__WORK TO BE COMPLETED__. For each line of the data below that contains "icon", return that line.

__RECORDS FOR THE TASK__.
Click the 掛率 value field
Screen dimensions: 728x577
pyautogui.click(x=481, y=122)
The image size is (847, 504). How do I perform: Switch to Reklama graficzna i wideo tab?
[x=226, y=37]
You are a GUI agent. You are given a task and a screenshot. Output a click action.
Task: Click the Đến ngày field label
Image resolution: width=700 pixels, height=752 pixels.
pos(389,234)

==

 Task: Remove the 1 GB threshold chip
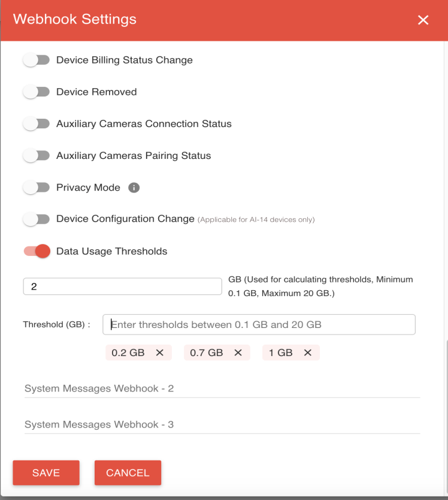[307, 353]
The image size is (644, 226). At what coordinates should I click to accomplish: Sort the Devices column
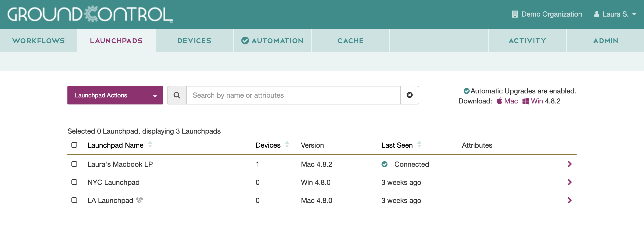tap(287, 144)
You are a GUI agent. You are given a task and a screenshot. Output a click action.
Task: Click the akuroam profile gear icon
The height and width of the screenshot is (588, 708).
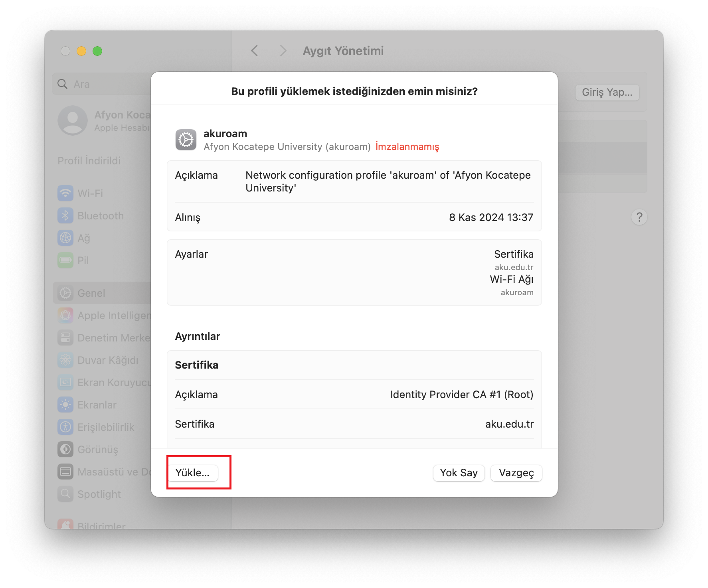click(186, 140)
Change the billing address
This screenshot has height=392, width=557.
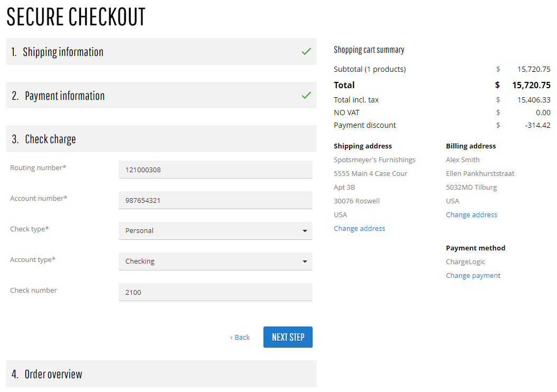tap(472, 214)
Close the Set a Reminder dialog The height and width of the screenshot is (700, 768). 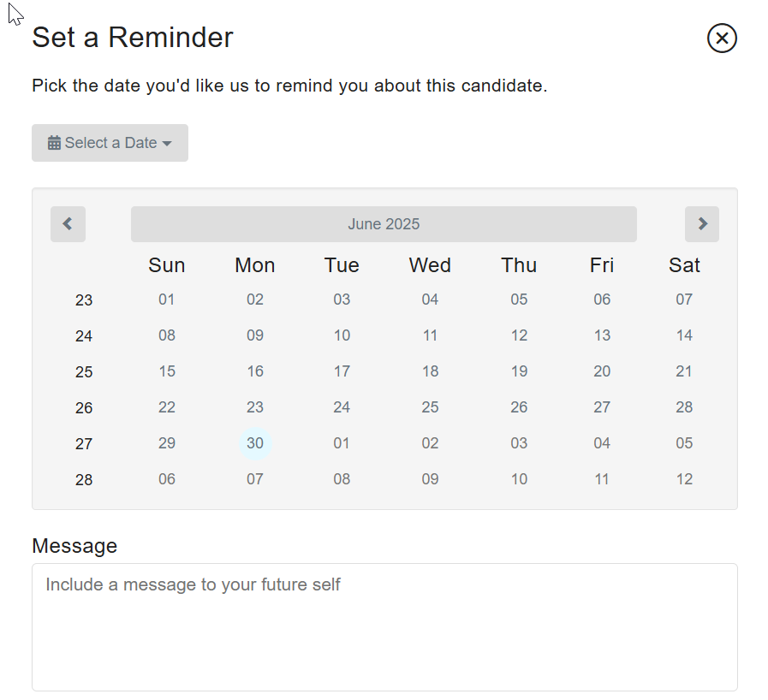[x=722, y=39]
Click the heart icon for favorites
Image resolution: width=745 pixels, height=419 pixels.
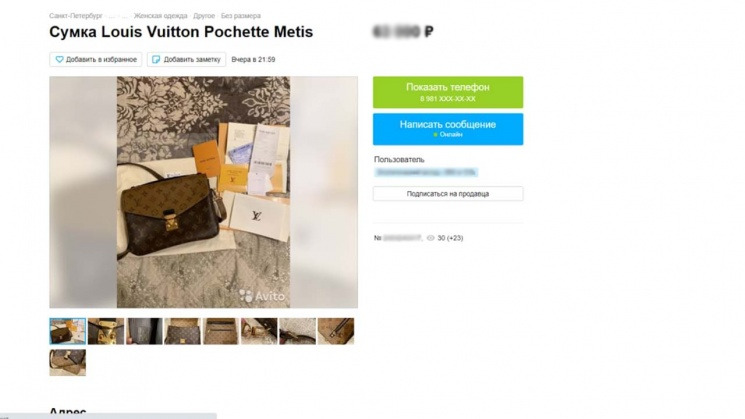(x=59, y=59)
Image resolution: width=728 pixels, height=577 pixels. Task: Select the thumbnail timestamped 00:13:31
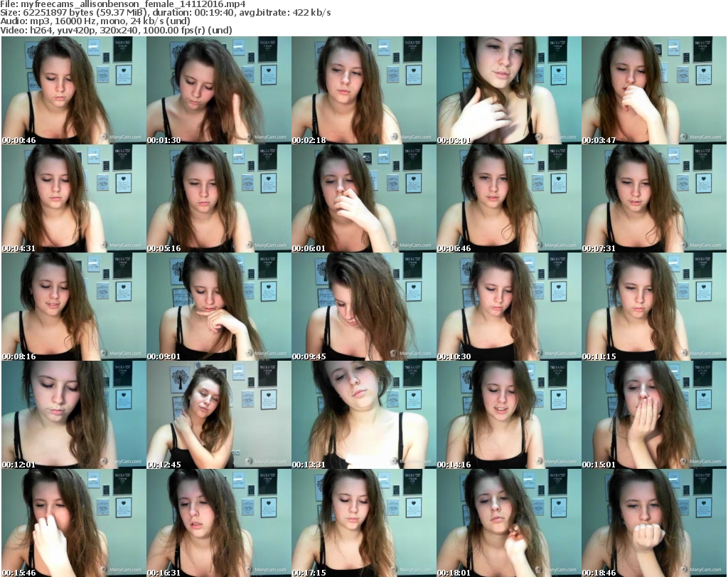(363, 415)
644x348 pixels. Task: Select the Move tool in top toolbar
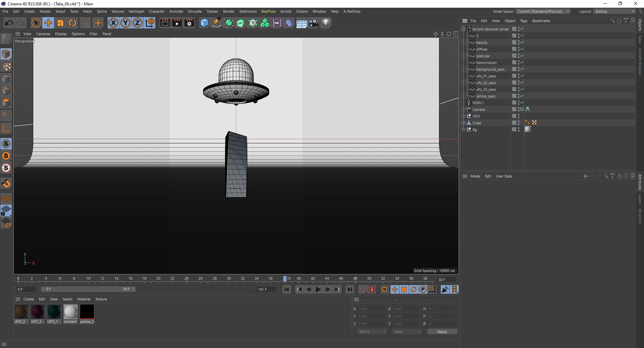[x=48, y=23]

==

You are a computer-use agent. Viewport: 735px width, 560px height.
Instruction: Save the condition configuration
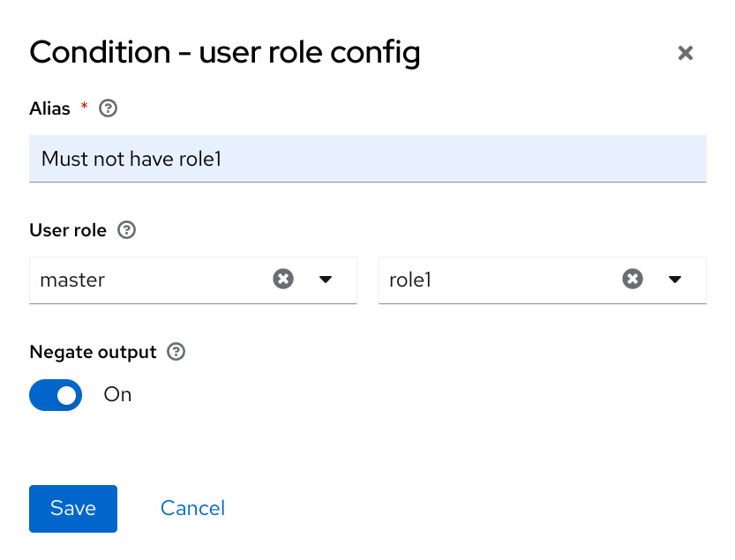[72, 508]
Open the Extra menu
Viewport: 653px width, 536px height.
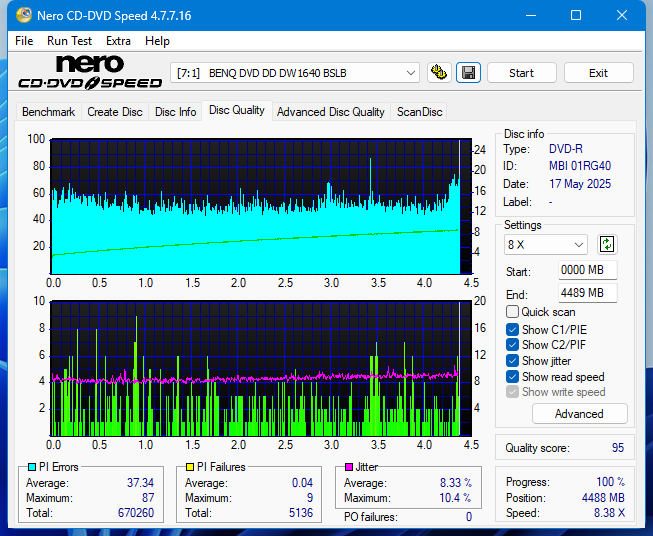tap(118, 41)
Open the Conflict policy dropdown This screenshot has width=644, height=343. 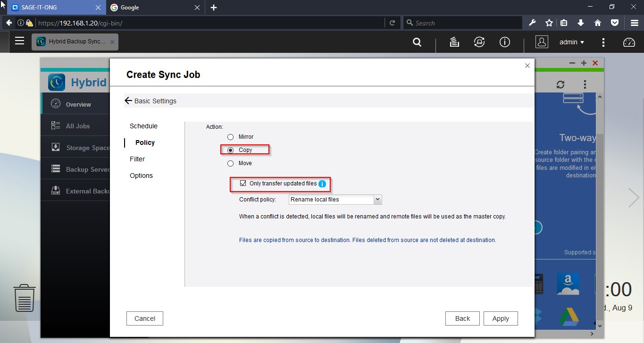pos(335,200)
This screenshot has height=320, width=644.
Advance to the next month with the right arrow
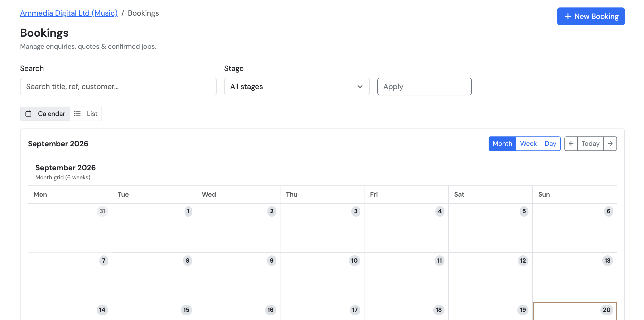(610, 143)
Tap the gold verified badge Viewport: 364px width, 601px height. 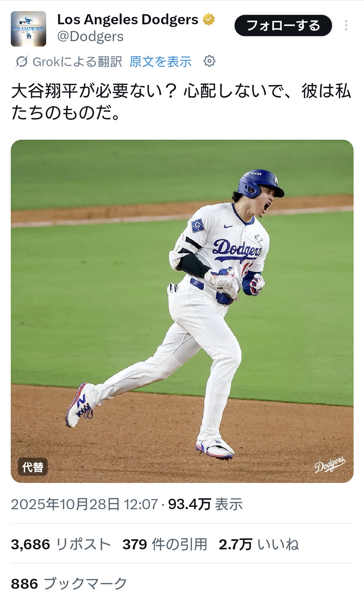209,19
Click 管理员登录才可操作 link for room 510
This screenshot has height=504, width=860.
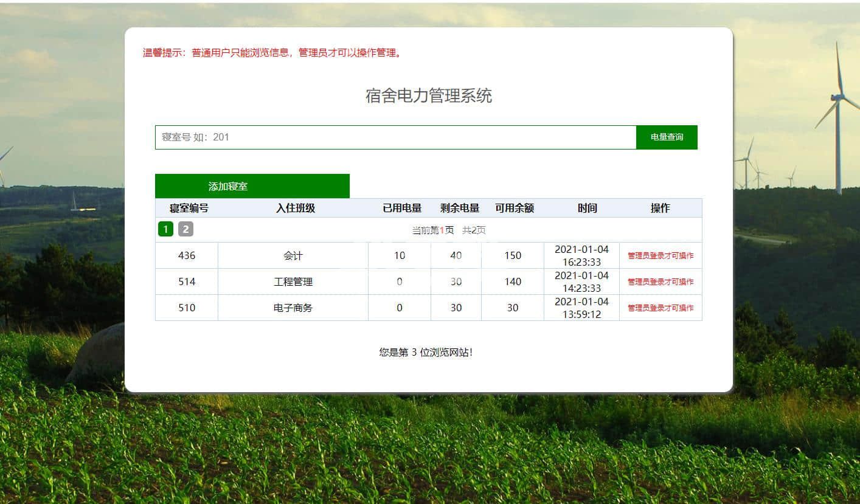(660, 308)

__ANSWER FOR THE TASK__.
Task: Click the akuroam profile gear icon
Click the heart icon for favorites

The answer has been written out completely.